Solo Spotlight: Rachel Robinson Looks to Bring Trauma-Informed Approach to Law

A Black woman with braids wearing a teal suit looks straight ahead in front of white pillars.
Rachel Robinson's solo practice focuses on victim’s rights law. / Image courtesy of Rachel Robinson.

The civil and criminal legal justice systems can be difficult places to find yourself in the middle of. That’s especially the case for victims of crime or people going through trauma. For Rachel Robinson, who opened a solo practice last year focusing on victim’s rights law, that’s where she comes in. 


Robinson opened doors to her solo practice in April 2022 after working as a prosecutor at the Denver District Attorney’s Office for four years. She works with clients who have been the victim of a crime, or suspect they have, through legal advocacy and by offering resources and a space to assist with recovery. 

Robinson describes her practice as a holistic approach to victim’s rights law that’s been informed by her own personal experience and her work as a prosecutor. 
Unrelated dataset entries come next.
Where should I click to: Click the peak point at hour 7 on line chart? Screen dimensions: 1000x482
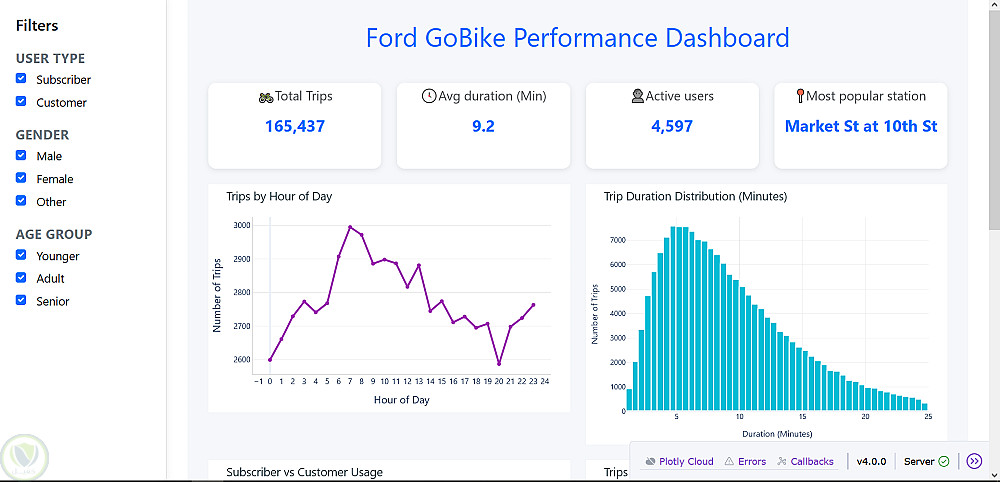pyautogui.click(x=350, y=227)
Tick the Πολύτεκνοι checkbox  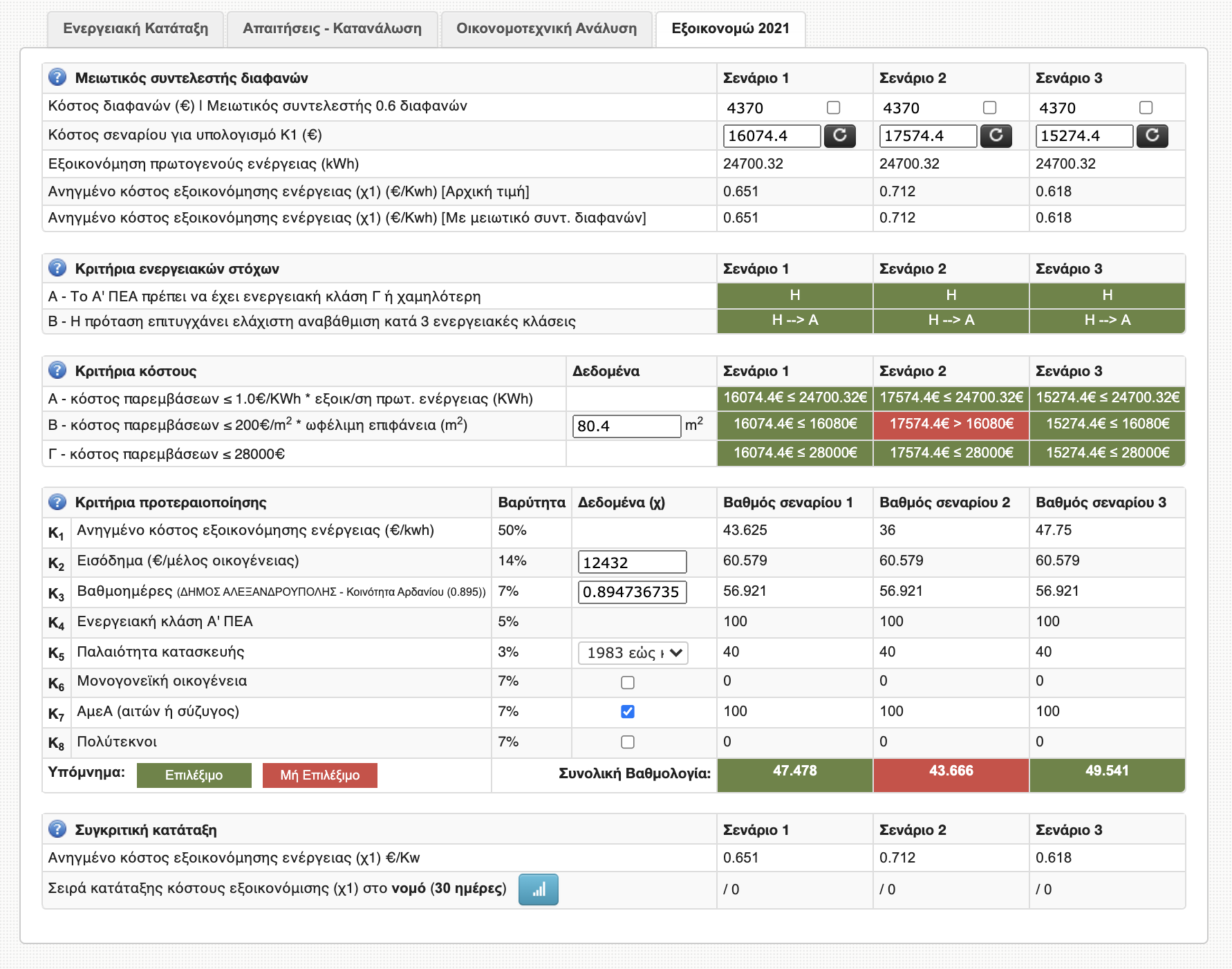click(x=628, y=742)
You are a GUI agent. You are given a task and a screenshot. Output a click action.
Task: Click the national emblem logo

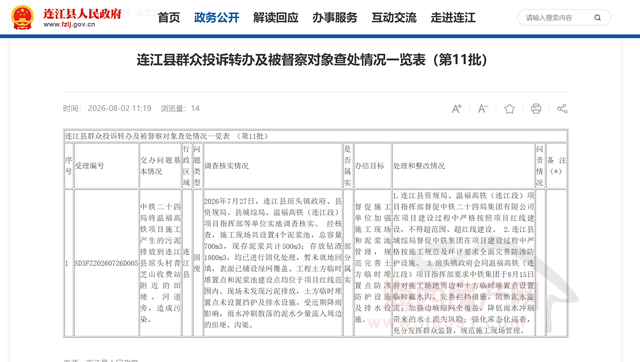click(x=22, y=17)
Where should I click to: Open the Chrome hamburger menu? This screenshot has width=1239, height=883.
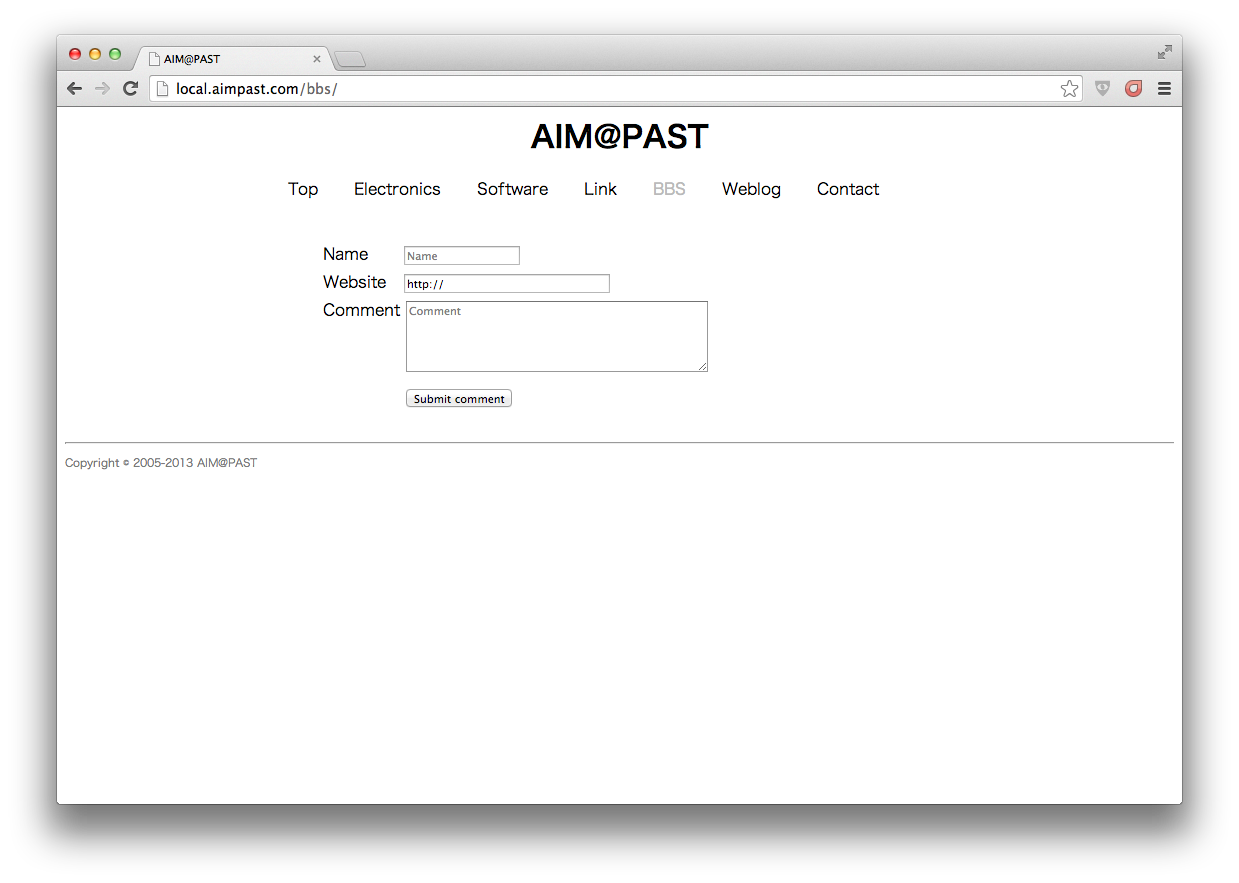click(x=1164, y=88)

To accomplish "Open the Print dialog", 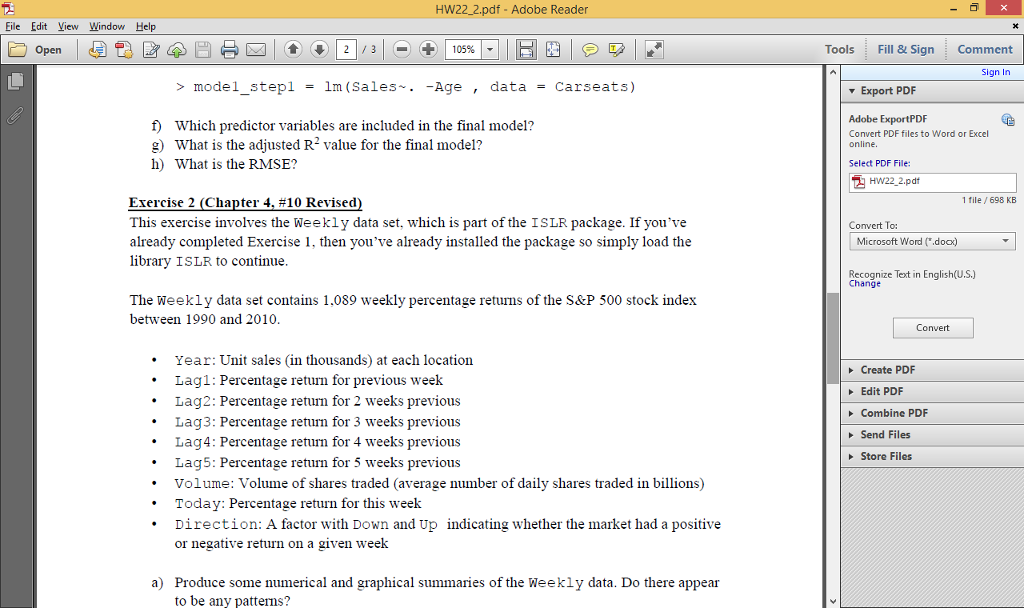I will tap(226, 48).
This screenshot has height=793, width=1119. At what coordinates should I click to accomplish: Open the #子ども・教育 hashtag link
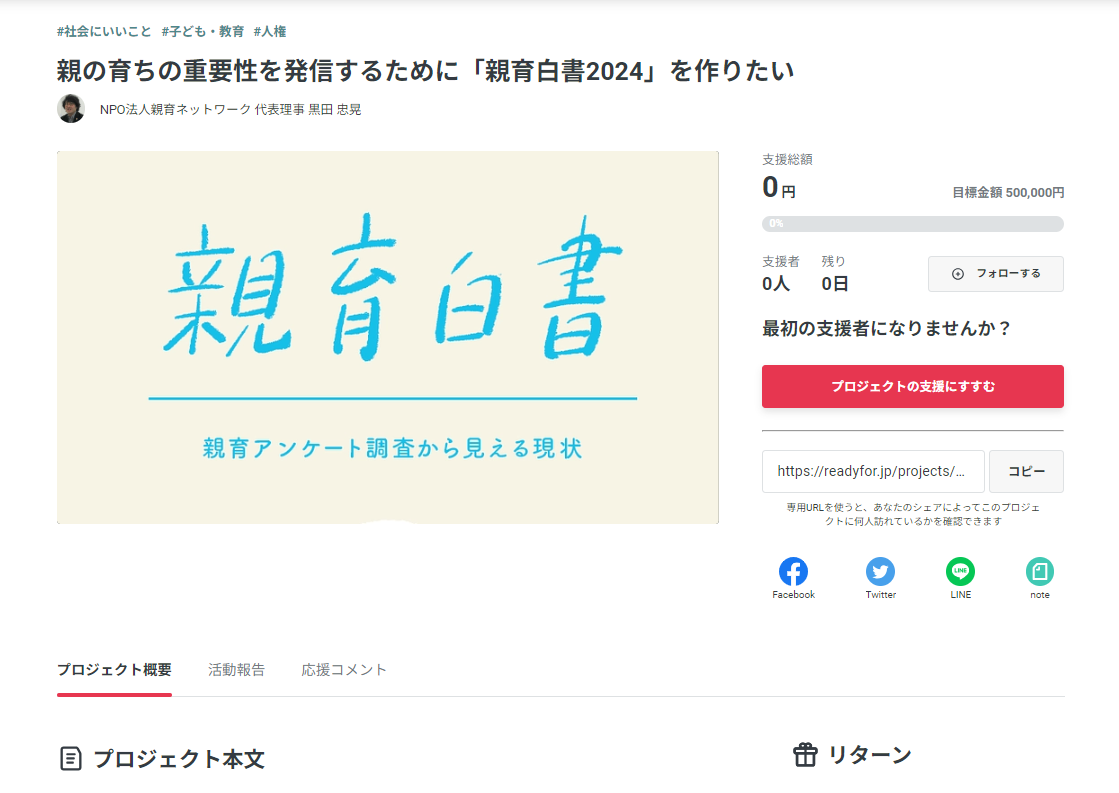(x=202, y=31)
Born in Jamaica to an English father and a Belizean mother, Robinson came to the U.S. as a toddler and grew up in Ohio. She decided she wanted to be a lawyer at a young age when visiting relatives in Jamaica. As her uncle, an attorney, was leaving for work, Robinson asked him what being an attorney meant. 

“He explained to me that an attorney is a voice for those who don’t have one. And that is when I decided I was going to be just like him,” said Robinson. She said that description has informed her personal philosophy and now guides her practice. 

A series of traumatic events solidified that definition for Robinson, she said, after bullying in high school led the straight-A student to drop out her senior year and she struggled with mental health, family alienation, rebellion and substance use as a young woman. 

“I was someone who was not protected by my parents and the school at that time. And I was forced out, is the way I look at it, and I lost everything and then came back,” said Robinson who went on to receive her bachelor’s and master’s degrees from Bowling Green State University and then her J.D. from Washington University School of Law. 

Robinson has since written about her experience as a young adult and said while it was traumatic and painful, it has shaped who she is.  

“So the slogan that I have for my law firm right now has a double meaning because not only is it the way that I envisioned a lawyer from the day I decided to be one, but I’m also embodying the type of protector and attorney and person that I didn’t have,” said Robinson. 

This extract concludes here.